Throughout the course of any interaction, we are constantly gathering tons of information about the person with whom we are talking. For example, we will obviously pick up on the content of what they are saying, but there are many other subtleties in body language and tone that can significantly affect the message that a person conveys.

facemasks in courtroom


Some of these subtleties, known as micro-expressions, are critical for understanding. In fact, this topic has recently come under close scrutiny due to the necessity of using facemasks in the court room.

The Importance of Facial Expressions

For years, researchers have been studying macro and micro-expressions as they relate to communication and trustworthiness.

Macro-expressions are fairly easy for anyone to spot. These facial movements can last as long as 4 seconds and tend to correspond with the topic of conversation as well as the tone expected of the conversation in question.

Micro-expressions, on the other hand, are a whole different ball game. These facial movements are fleeting, typically lasting less than a half of one second. Further, they can demonstrate feelings about a topic which are below the level of consciousness. i.e. the person who produced the micro-expression may not even realize they feel a certain way about a topic without some deeper examination.

Issues and Benefits Concerning Micro-Expressions

Because micro-expressions happen so quickly, they can often lead to misinterpretations and misunderstandings. It can be very difficult for the human eye to process such quick, transient movements correctly. However, this doesn’t make micro-expressions any less valuable.

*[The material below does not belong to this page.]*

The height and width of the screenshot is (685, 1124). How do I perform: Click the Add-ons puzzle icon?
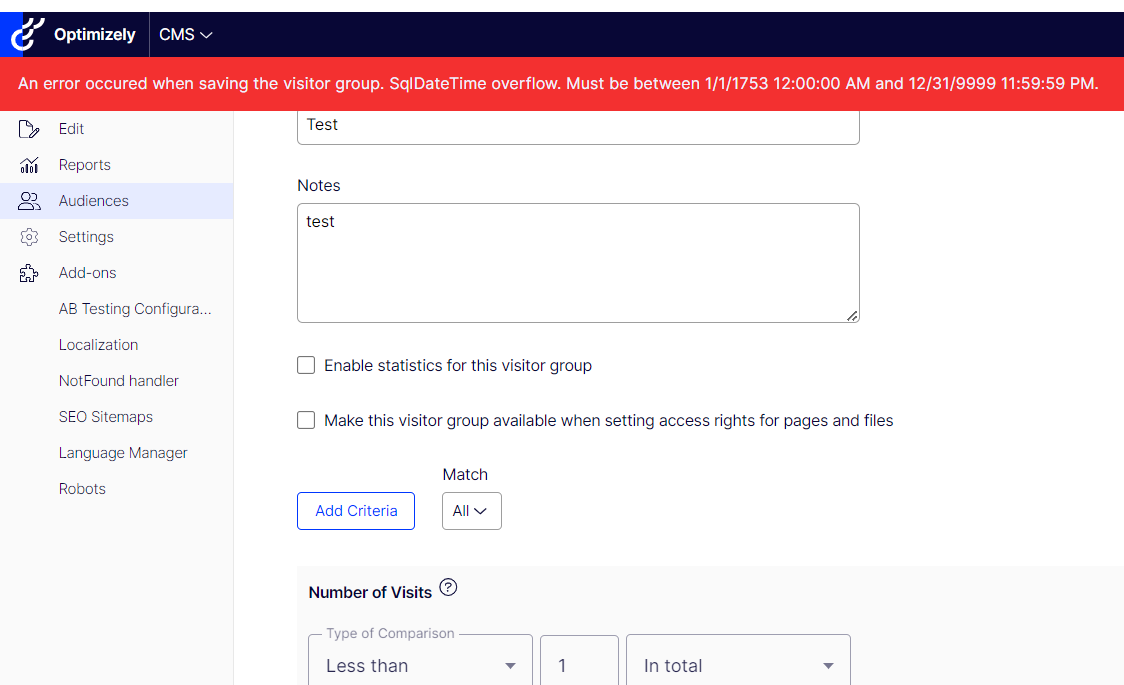(29, 273)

These expressions are still an integral part of our conversations, even if we can’t specifically identify a micro-expression in real time. Through the use of computer analysis, researchers have seen the potential of further study on micro-expressions both in isolation and when combined with macro expressions. For example, a hypothetical man might smile when he hears that a friend got engaged. However, further analysis of his micro-expressions may tell a more complicated story.

Facemasks and Expressions

In the era of facemasks and COVID-19, we lose a large part of the face for analysis of macro and micro-expressions during conversation. Of course, we still have the content of what a person is saying, their tone, and much of their body language. But not being able to see their mouth affects our ability to determine their trustworthiness and honesty more than one might think.

In a related instance, a recent federal court case made headlines when the judge ordered that all witnesses must wear transparent facemasks while testifying. While this is not a perfect solution to address the issue of reading witnesses’ faces, it helps to satisfy current courtroom safety requirements while also allowing some measure of facial expression analysis.

Moving Forward

How will the issue of masks affect court cases in the future? Perhaps mask mandates will remain in effect for a longer time than we imagine. If this is the case, lawyers and jurors are going to have to develop excellent means of assessing trustworthiness in witnesses and defendants without full analysis of their micro-expressions.